Can the Greek Center Hold?

by Nikos Konstandaras

International New York Times

November 11, 2013

The brutality of the crime would be shocking anywhere: the gunman walked up to three young men, all members of Golden Dawn, on a busy neighborhood sidewalk and fired 12 bullets in seven seconds, finishing off two victims with bullets to the head and leaving the third seriously wounded before escaping on a motorcycle driven by an accomplice.

It is hard to imagine many other countries — especially mature Western democracies — where the murder of two rank-and-file members of a relatively small political party could raise serious fears of political instability and national division. Yet this is how precarious things have become in Greece, as the country labors through its sixth year of recession and the third year of an economic recovery program that is long on austerity and short on growth. Political and social tensions feed off current misery and draw on deep historical roots of division.

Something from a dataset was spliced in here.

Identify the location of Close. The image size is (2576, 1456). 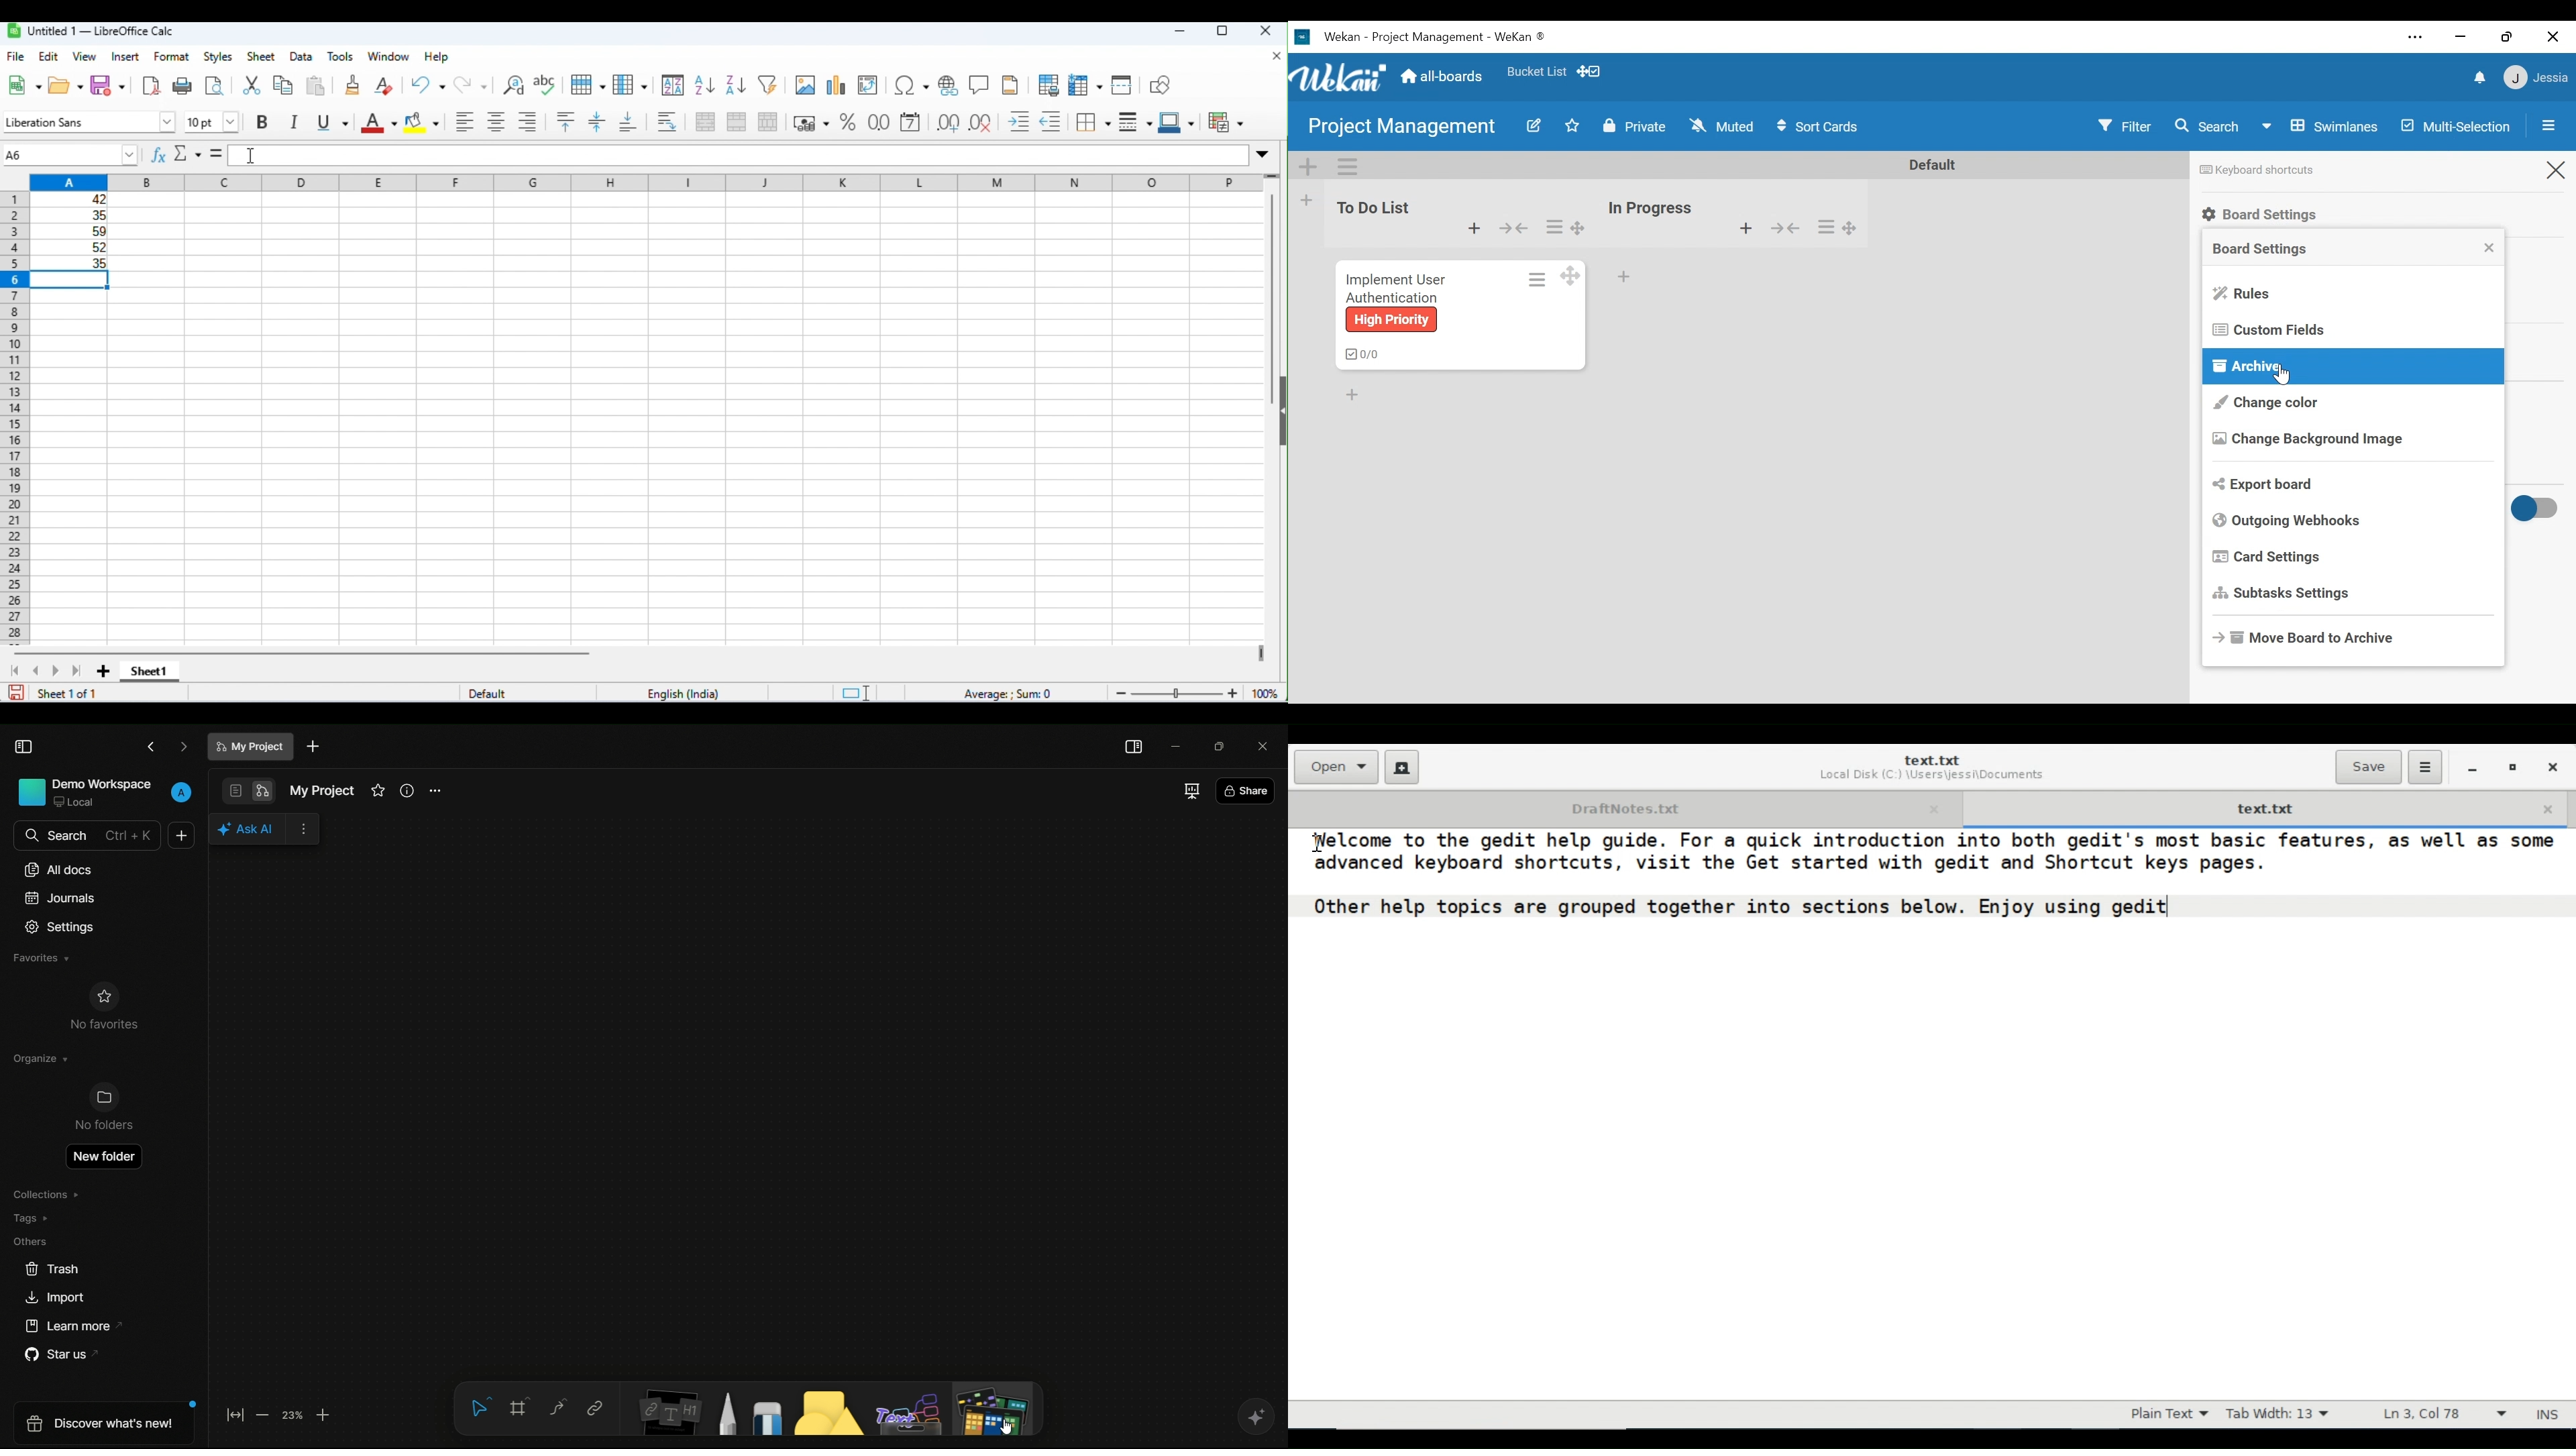
(2555, 172).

“This is like lighting a match in a powder magazine, especially when there are so many other fires burning in the economy,” Prime Minister Antonis Samaras said after the Nov. 1 killings.

He is trying to keep Greece on track to meet commitments to the country’s creditors while dealing with a political system so fragmented and confrontational that it seems to be wired for conflict. Mr. Samaras heads a coalition of his center-right New Democracy and the center-left Pasok.